Figure 2.

 (A) Southern blot analysis of transcripts for interferon γ (IFN-γ) (upper blot) and β-actin (lower blot) in duodenal mucosa from five untreated coeliac disease (CD) patients cultured in vitro with medium alone (M) and with peptic-tryptic (PT)-gliadin in the absence (PT) or presence of human recombinant interleukin 10 (rhIL-10 50 ng/ml) (PT+IL-10) for 24 hours. Total RNA (700 ng) was used for cDNA preparation. An equivalent amount of cDNA per sample was amplified using specific primers for IFN-γ (26 cycles) and β-actin (18 cycles). Polymerase chain reaction products were then separated on a 1% agarose gel, blotted, and hybridised with oligonucleotide probes specific for IFN-γ and β-actin.
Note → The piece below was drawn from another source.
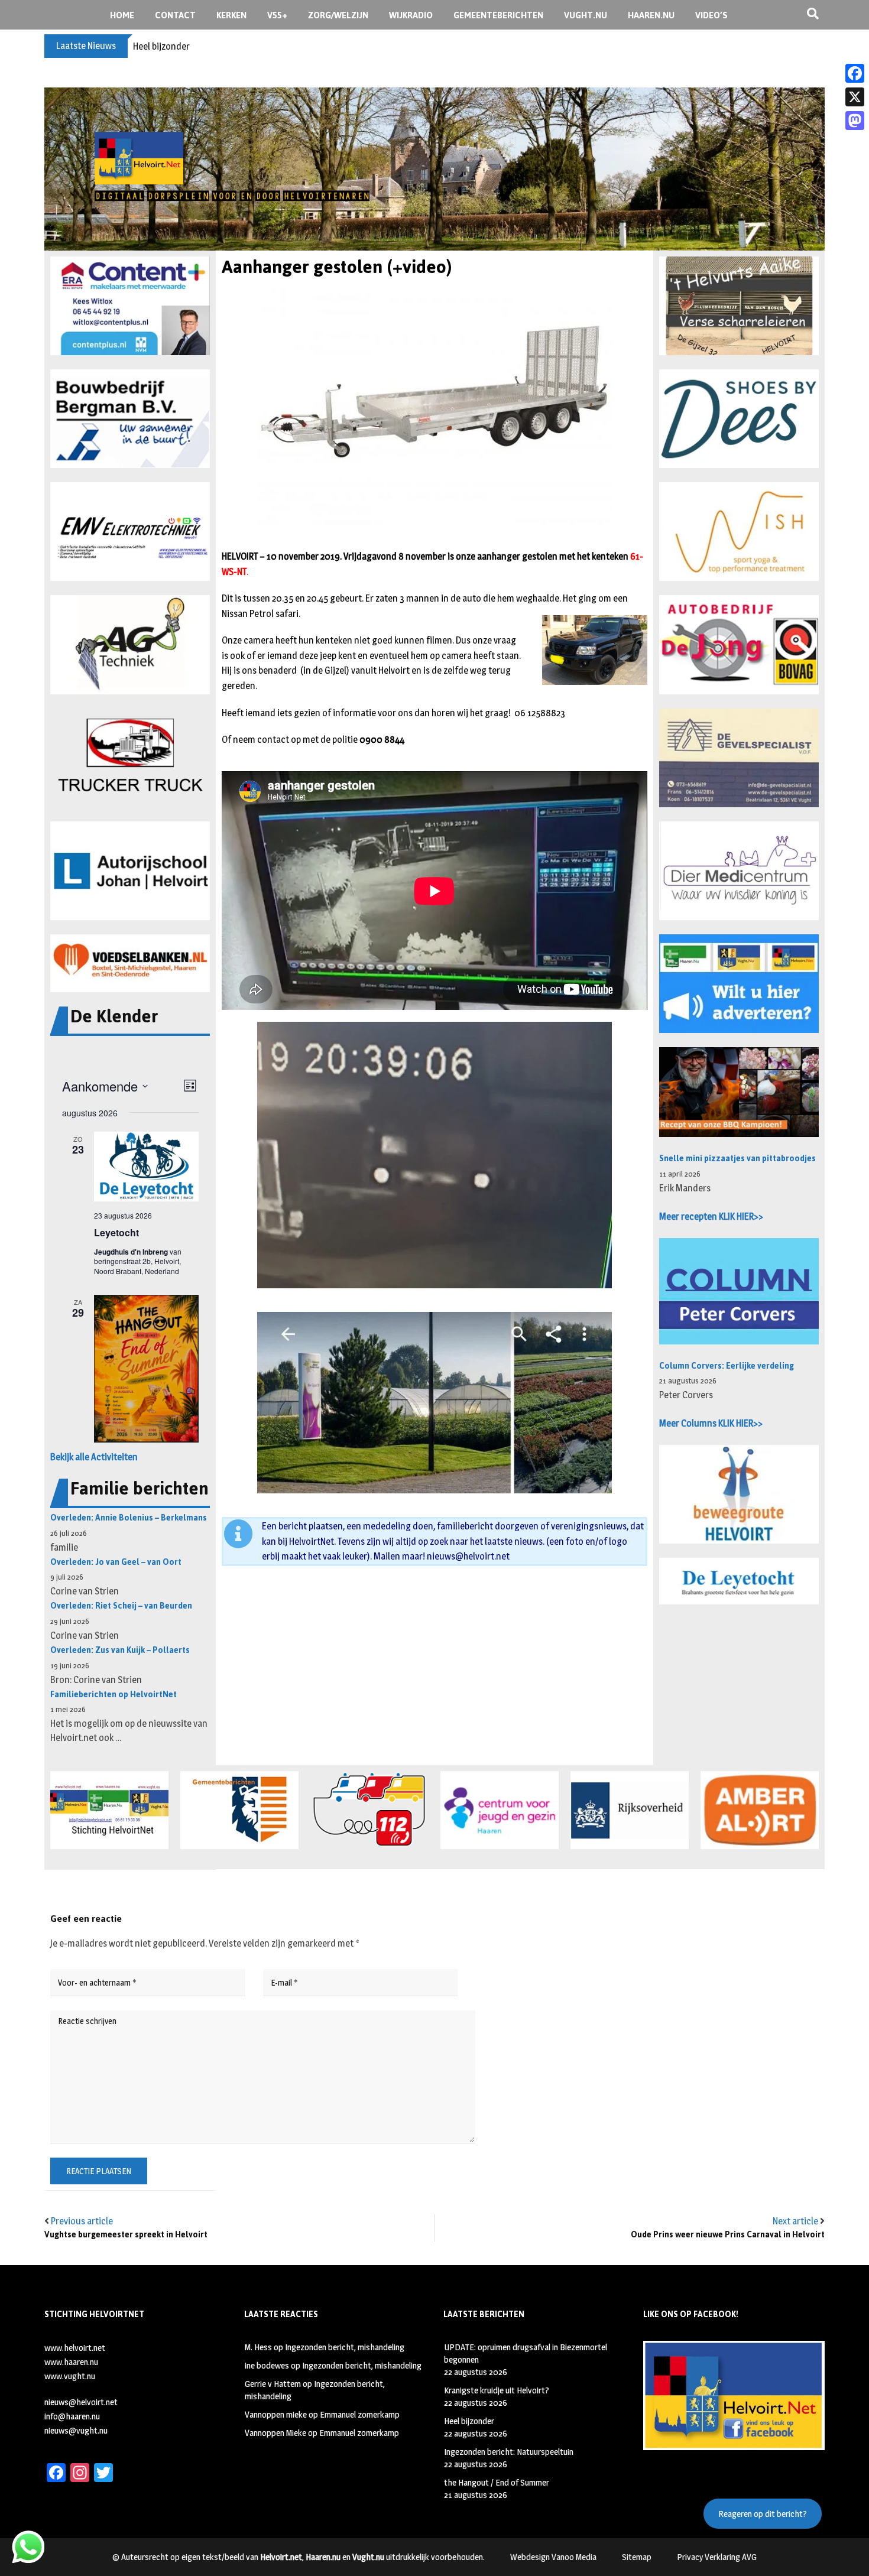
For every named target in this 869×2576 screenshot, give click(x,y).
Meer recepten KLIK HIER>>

In the presence of rhIL-10, gliadin induced IFN-γ mRNA production was reduced in 3/5 patients. (B) Southern blot analysis of transcripts for IFN-γ (upper blot) and β-actin (lower blot) in duodenal mucosa from six untreated CD patients cultured in vitro with medium alone (M) or in the presence of rhIL-10 (50 ng/ml) for 24 hours. Southern blot was performed as in (A). IFN-γ levels were not downregulated in biopsies cultured in the presence of rhIL-10 if compared with biopsies cultured in medium alone; paradoxically, in 4/6 patients there was upregulation of IFN-γ transcripts in the presence of rhIL-10.